[Collected data entries]
══════════════════════════════

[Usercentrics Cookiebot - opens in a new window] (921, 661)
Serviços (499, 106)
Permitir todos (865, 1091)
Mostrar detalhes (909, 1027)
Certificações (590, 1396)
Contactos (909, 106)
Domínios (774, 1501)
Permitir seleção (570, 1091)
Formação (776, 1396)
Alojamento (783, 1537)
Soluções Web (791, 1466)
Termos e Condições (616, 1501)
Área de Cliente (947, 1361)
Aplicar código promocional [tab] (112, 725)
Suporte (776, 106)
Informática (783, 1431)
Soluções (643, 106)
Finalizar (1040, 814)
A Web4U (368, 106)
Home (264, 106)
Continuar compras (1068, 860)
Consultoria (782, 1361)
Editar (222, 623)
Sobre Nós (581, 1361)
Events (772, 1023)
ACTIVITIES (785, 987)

══════════════════════════════

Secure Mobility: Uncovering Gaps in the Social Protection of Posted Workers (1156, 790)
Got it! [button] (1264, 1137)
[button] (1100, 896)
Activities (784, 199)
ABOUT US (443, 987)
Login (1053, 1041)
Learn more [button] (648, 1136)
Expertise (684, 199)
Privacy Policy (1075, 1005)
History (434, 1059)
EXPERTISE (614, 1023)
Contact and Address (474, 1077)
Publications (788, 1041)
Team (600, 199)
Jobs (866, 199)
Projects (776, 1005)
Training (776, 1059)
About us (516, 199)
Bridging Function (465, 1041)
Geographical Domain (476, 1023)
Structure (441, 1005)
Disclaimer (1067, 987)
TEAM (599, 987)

══════════════════════════════

■ Set task:
Rewrite only the part of the items that opens with the line containing "Informática (783, 1431)" and closes with the line containing "ACTIVITIES (785, 987)", changing "Consultoria" to "Assessoria" and leaving everything else unchanged.

■ Correct answer:
Informática (783, 1431)
Soluções (643, 106)
Finalizar (1040, 814)
A Web4U (368, 106)
Home (264, 106)
Continuar compras (1068, 860)
Assessoria (782, 1361)
Editar (222, 623)
Sobre Nós (581, 1361)
Events (772, 1023)
ACTIVITIES (785, 987)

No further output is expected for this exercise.